Repairs must be completed within 6
months.
17. In § 195.452, paragraph (i)(4) is
revised to read as follows:
§ 195.452 Pipeline integrity management in
high consequence areas.
* * * * *
(i) * * *
(4) Emergency Flow Restricting
Devices (EFRD). If an operator
determines that an EFRD is needed on
a pipeline segment to protect a high
consequence area in the event of a
hazardous liquid pipeline release, an
operator must install the EFRD. In
making this determination, an operator
must, at least, consider the following
factors—the swiftness of leak detection
and pipeline shutdown capabilities, the
type of commodity carried, the rate of
potential leakage, the volume that can
be released, topography or pipeline
profile, the potential for ignition,
proximity to power sources, location of
nearest response personnel, specific
terrain between the pipeline segment
and the high consequence area, and
benefits expected by reducing the spill
size.
(i) Where EFRDs are installed to
protect HCAs on all onshore pipelines
with diameters of 6 inches or greater
and that are placed into service or that
have had 2 or more contiguous miles of
pipe replaced after [insert date 12
months after effective date of this rule],
the location, installation, actuation,
operation, and maintenance of such
EFRDs (including valve actuators,
personnel response, operational control
centers, SCADA, communications, and
procedures) must meet the design,
operation, testing, maintenance, and
rupture mitigation requirements of
§§ 195.258, 195.260, 195.402, 195.418,
and 195.420.
(ii) The EFRD analysis and
assessments specified in paragraph (i)(4)
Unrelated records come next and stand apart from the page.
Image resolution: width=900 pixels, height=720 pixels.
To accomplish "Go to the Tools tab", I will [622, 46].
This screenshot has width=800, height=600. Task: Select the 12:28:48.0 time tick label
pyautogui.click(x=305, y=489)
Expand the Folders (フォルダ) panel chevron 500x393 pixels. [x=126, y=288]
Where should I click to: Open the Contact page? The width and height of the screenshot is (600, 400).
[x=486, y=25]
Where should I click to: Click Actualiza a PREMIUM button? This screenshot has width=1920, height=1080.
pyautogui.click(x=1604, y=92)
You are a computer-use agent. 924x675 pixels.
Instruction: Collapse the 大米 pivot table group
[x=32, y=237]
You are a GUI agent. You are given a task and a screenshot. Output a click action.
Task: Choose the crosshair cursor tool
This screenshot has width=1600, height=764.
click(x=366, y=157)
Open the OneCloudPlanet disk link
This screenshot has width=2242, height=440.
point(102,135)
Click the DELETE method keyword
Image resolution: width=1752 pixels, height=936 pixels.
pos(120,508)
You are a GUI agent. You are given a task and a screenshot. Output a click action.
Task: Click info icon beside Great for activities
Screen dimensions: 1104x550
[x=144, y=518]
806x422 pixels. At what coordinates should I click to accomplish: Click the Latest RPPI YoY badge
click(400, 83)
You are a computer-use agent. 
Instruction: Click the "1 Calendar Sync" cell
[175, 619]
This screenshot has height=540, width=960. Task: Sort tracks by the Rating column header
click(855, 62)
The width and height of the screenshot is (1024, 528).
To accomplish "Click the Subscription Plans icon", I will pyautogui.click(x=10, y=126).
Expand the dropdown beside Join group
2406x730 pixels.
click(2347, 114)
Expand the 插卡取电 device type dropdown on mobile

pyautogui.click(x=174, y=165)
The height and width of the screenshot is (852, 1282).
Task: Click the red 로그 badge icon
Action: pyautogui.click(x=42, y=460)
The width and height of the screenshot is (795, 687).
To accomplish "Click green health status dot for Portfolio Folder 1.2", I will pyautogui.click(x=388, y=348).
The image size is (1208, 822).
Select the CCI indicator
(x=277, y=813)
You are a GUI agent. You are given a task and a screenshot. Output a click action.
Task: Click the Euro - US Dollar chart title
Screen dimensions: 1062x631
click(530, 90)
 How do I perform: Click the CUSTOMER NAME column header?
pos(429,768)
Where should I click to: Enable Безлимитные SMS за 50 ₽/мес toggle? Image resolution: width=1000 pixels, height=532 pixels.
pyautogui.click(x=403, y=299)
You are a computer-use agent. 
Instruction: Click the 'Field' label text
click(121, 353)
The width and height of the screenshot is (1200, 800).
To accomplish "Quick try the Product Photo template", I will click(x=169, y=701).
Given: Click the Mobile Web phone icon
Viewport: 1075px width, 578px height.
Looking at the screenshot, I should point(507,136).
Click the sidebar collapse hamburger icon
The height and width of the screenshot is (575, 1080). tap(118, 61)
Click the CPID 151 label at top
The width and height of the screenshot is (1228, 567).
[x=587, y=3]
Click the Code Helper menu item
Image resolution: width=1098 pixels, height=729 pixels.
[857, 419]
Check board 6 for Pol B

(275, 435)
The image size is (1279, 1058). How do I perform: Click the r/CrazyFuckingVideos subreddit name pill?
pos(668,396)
of this section must be completed prior
to placing into service all onshore
pipelines with diameters of 6 inches or
greater and that are constructed or that
have had 2 or more contiguous miles of
pipe replaced after [insert date 12
months after effective date of this rule].
Implementation of EFRD findings for
rupture-mitigation valves must meet
§ 195.418.
* * * * *
Issued in Washington, DC on January 23,
2020, under authority delegated in 49 CFR
part 1.97.
Alan K. Mayberry,
Associate Administrator for Pipeline Safety.